***** Provided records
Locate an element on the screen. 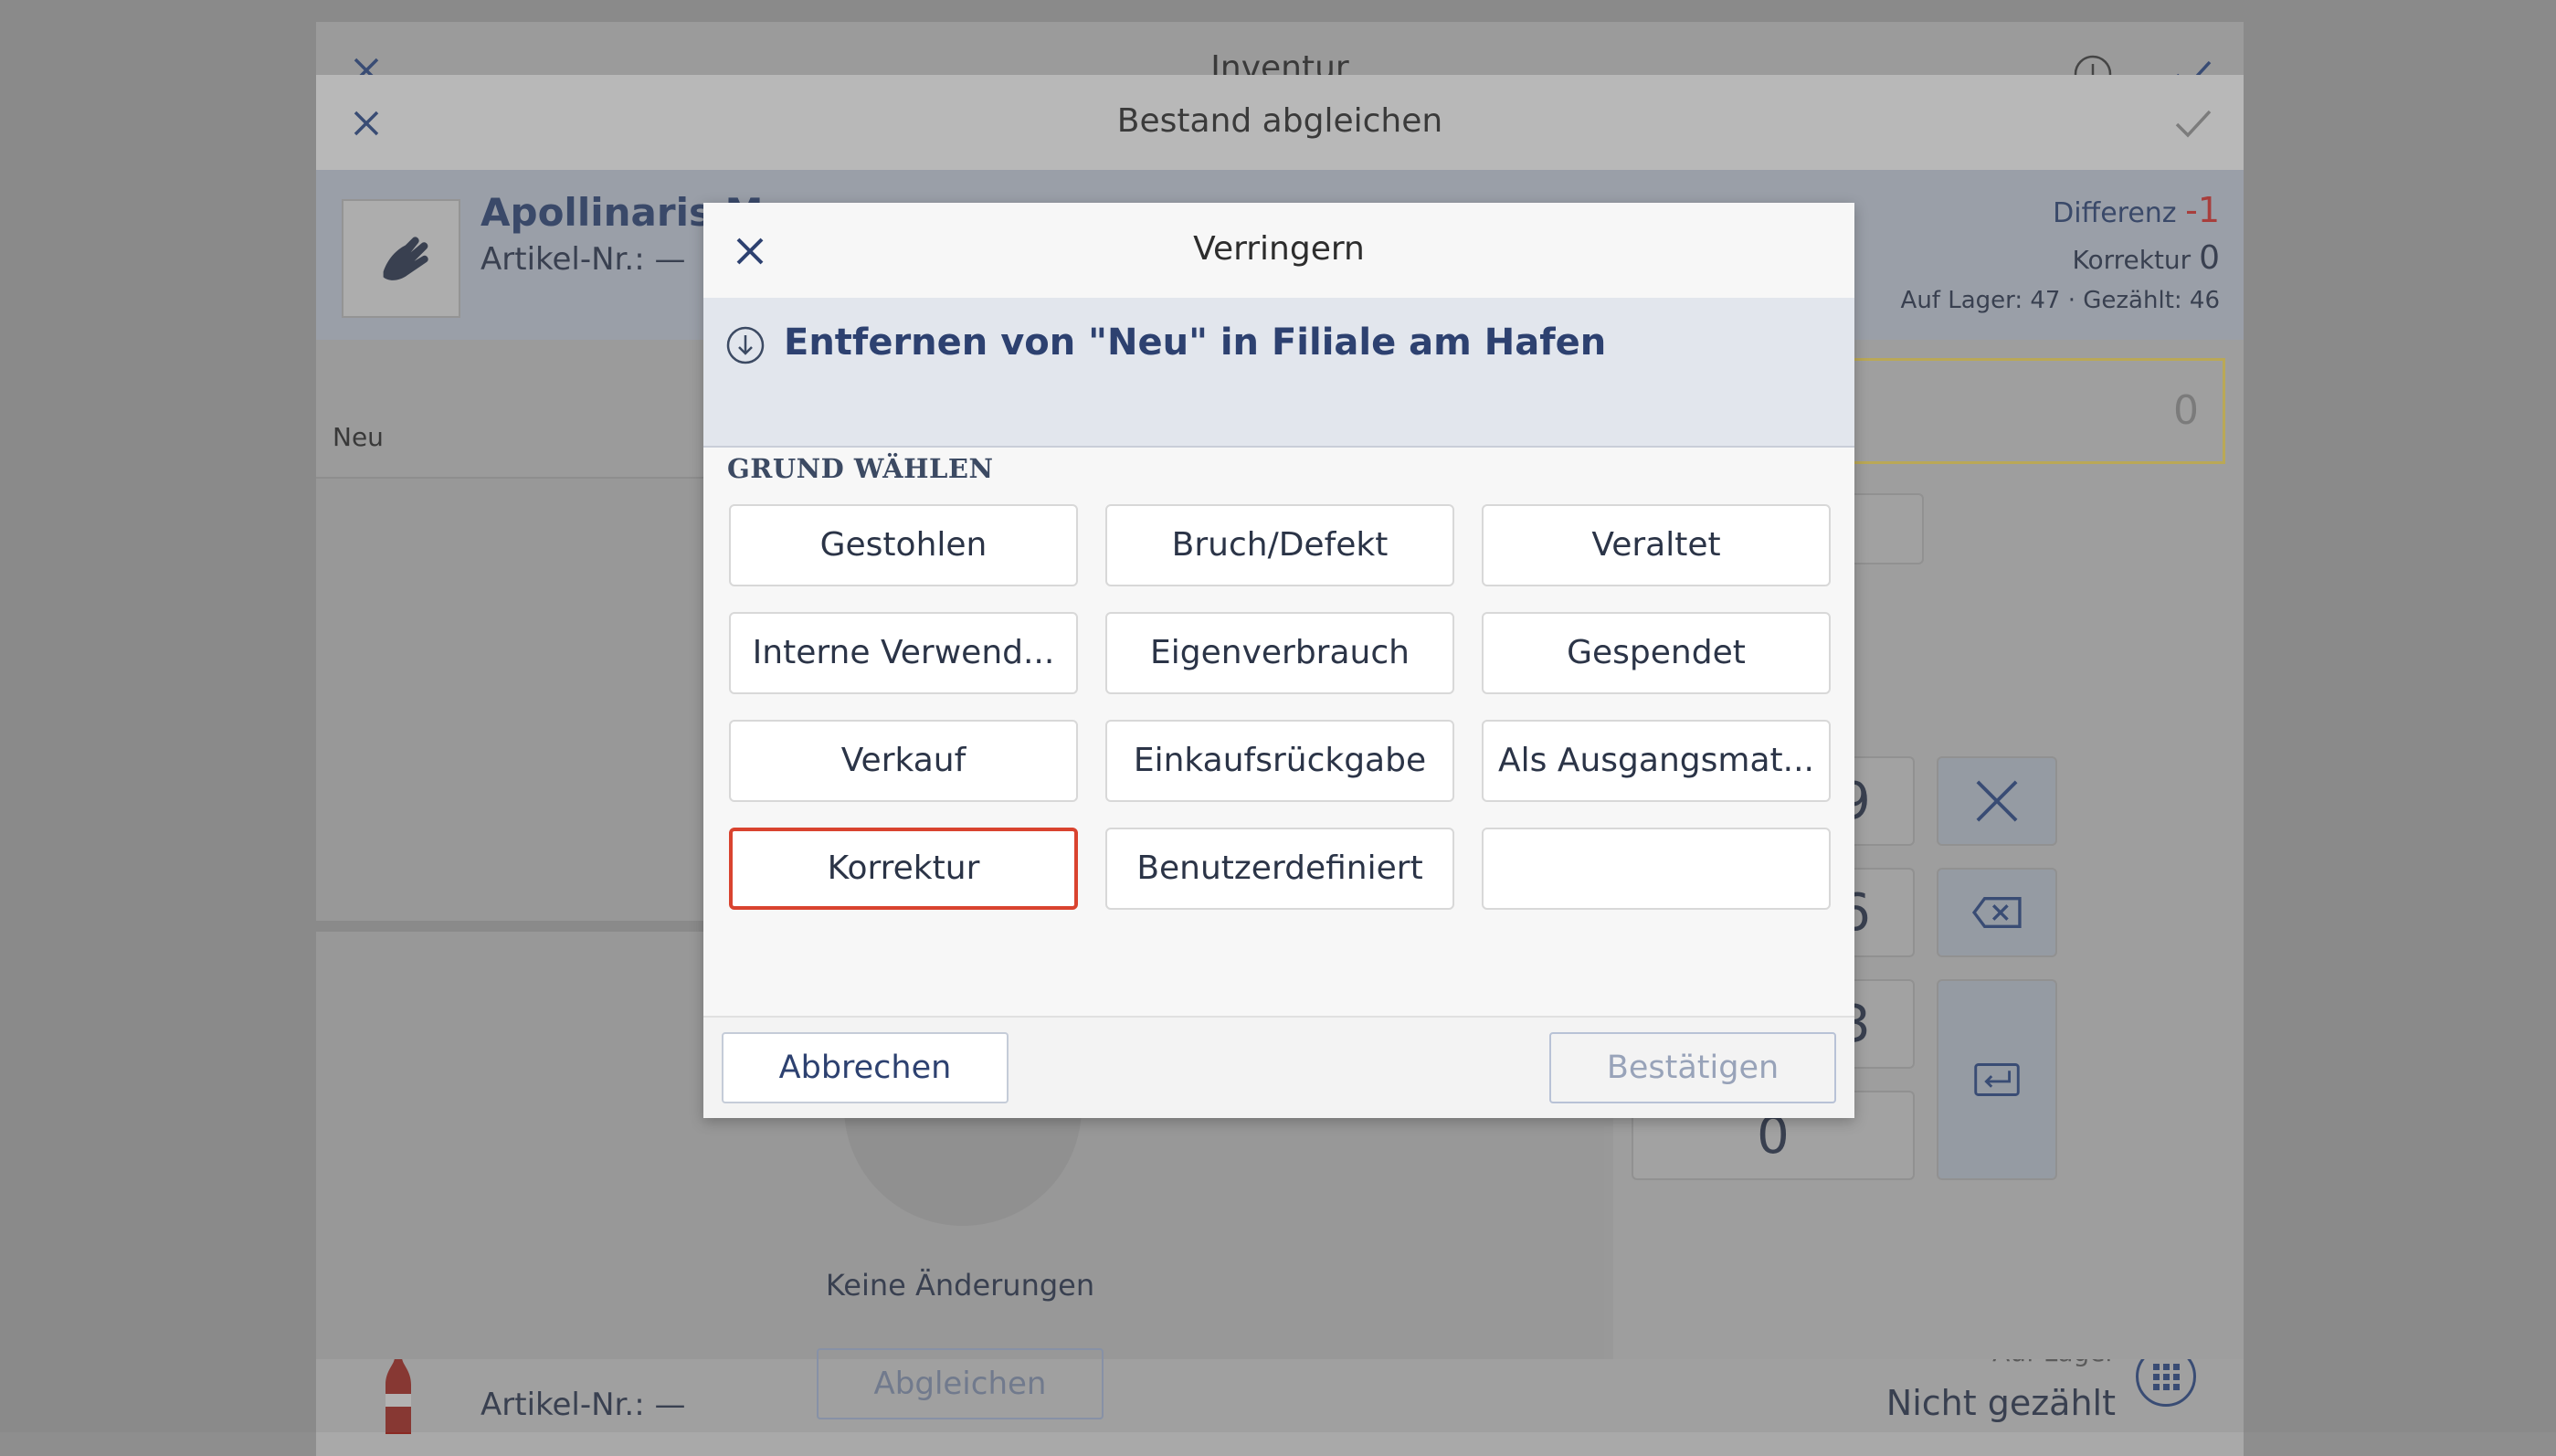 This screenshot has width=2556, height=1456. reason-gestohlen: Gestohlen is located at coordinates (904, 545).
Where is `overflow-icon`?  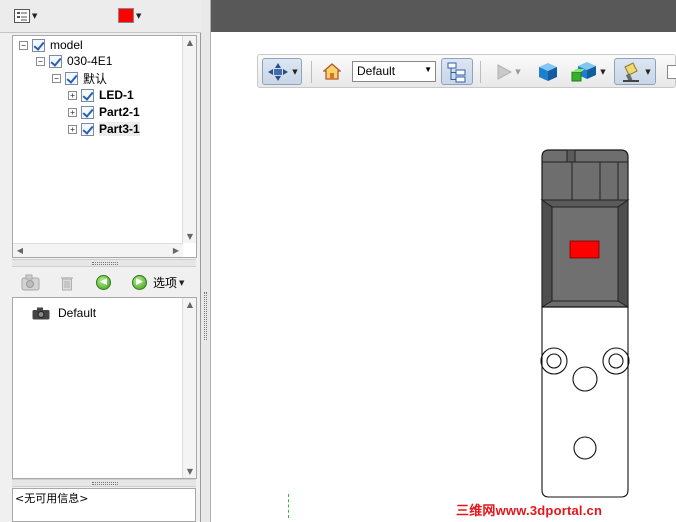
overflow-icon is located at coordinates (672, 72).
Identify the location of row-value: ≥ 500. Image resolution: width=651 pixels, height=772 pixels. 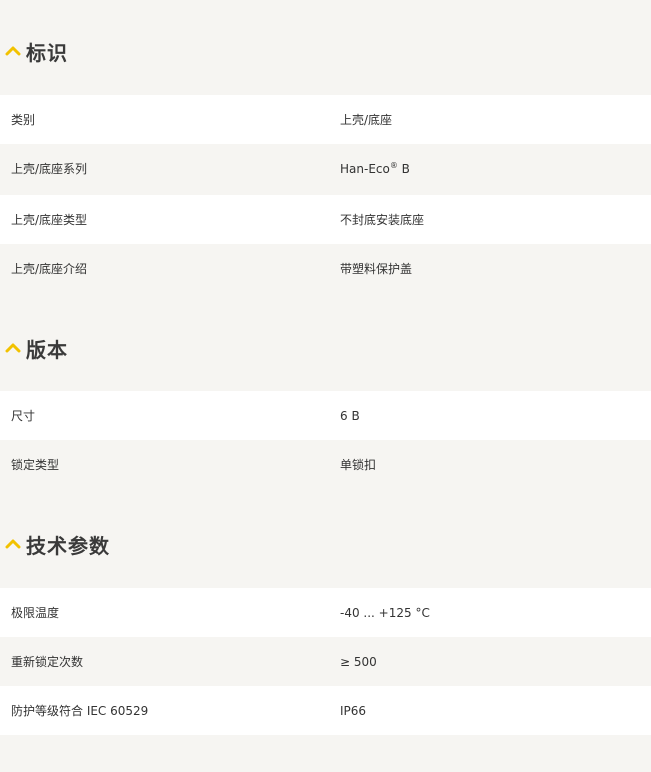
(358, 662).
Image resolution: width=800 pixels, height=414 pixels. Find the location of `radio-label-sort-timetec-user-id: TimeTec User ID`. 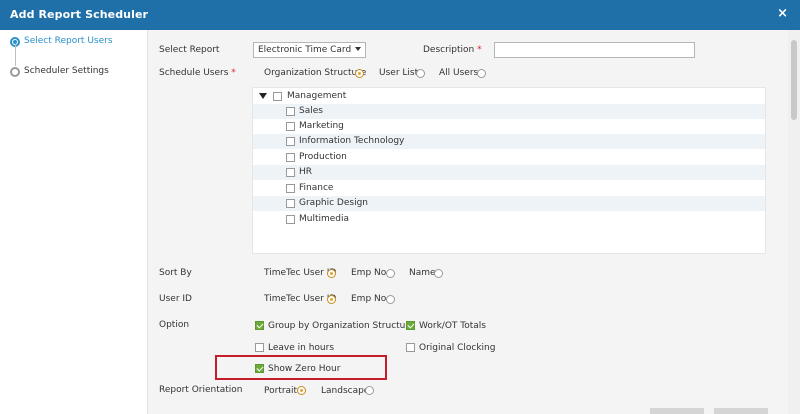

radio-label-sort-timetec-user-id: TimeTec User ID is located at coordinates (300, 273).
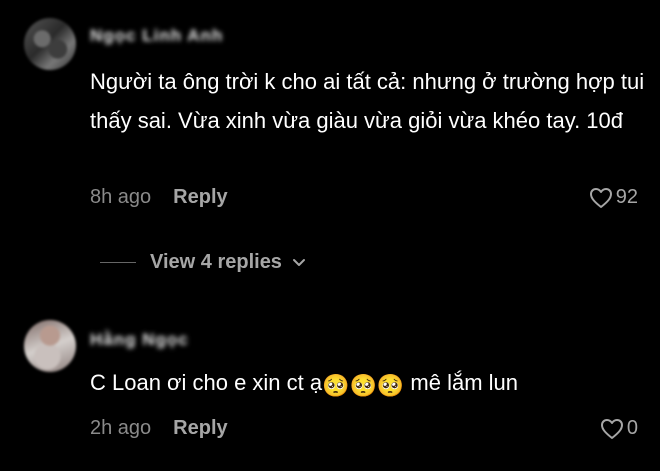 Image resolution: width=660 pixels, height=471 pixels. Describe the element at coordinates (216, 262) in the screenshot. I see `view-replies-label: View 4 replies` at that location.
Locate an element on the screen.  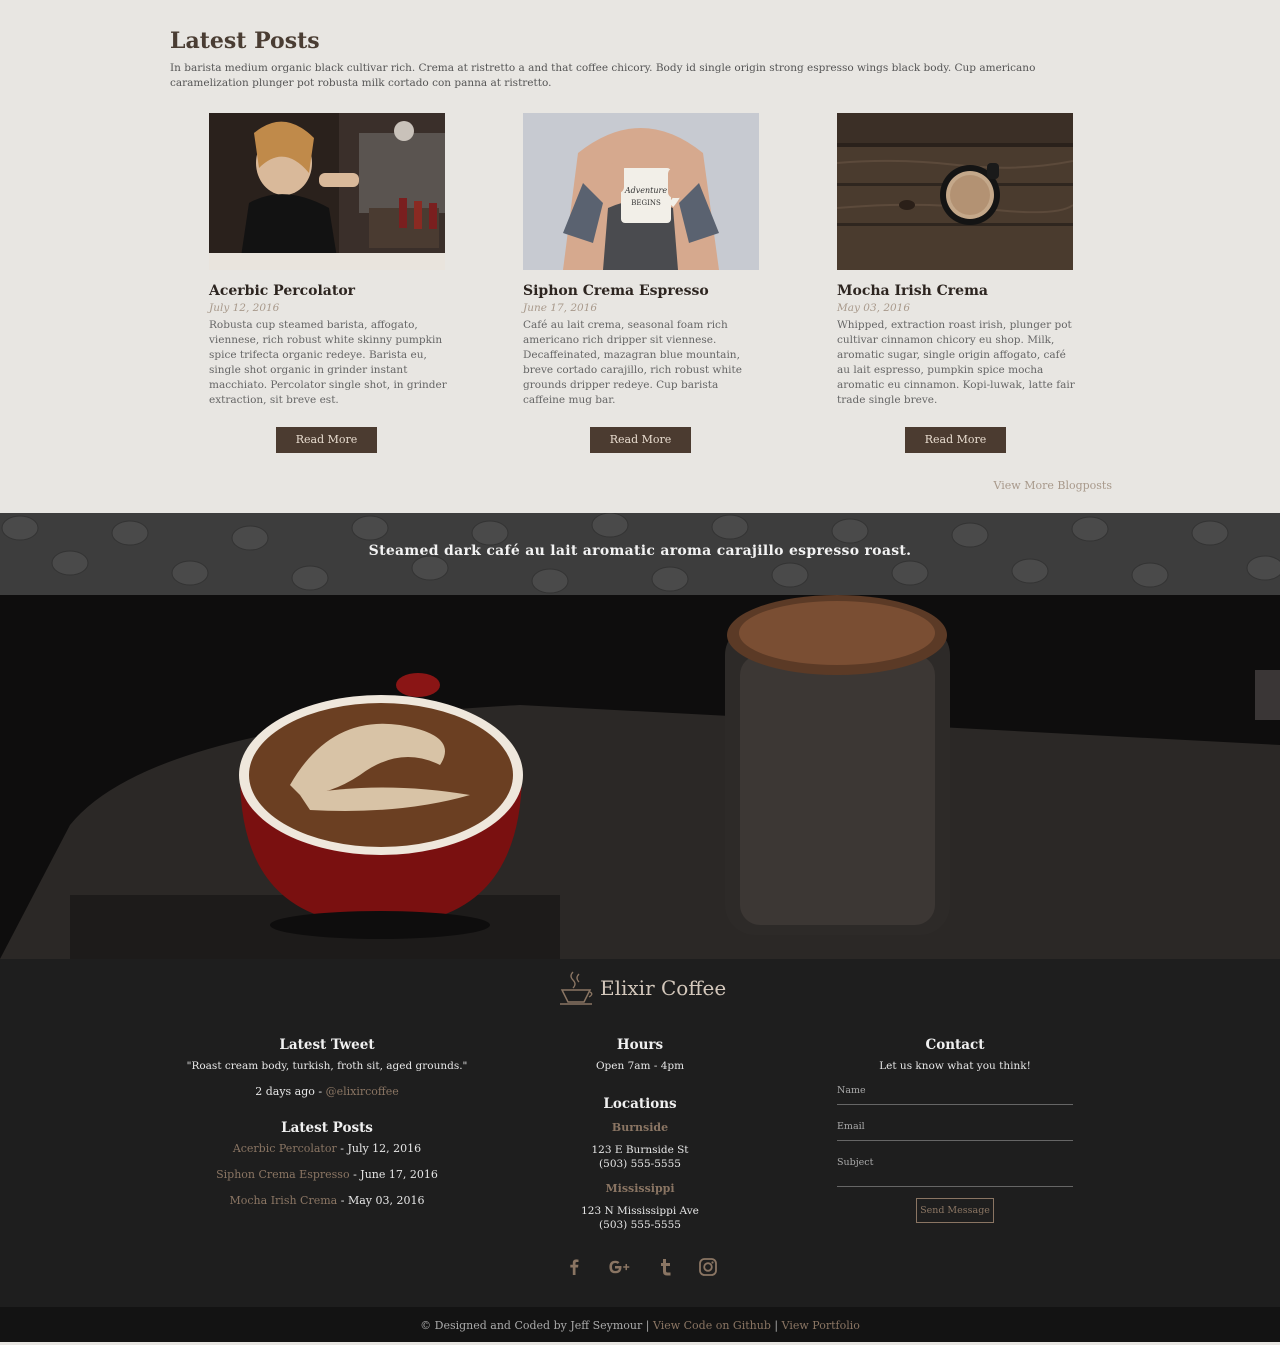
hours-heading: Hours is located at coordinates (640, 1045).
**********
Quote the listing word for word, starting at the line that contains "Image resolution: width=800" and continuing through the end of the listing. Leave the pictures out.

Image resolution: width=800 pixels, height=414 pixels. Find the location of `radio-label-sort-timetec-user-id: TimeTec User ID`. 

radio-label-sort-timetec-user-id: TimeTec User ID is located at coordinates (300, 273).
 Image resolution: width=660 pixels, height=471 pixels. Describe the element at coordinates (216, 262) in the screenshot. I see `view-replies-label: View 4 replies` at that location.
Locate an element on the screen.  
hours-heading: Hours is located at coordinates (640, 1045).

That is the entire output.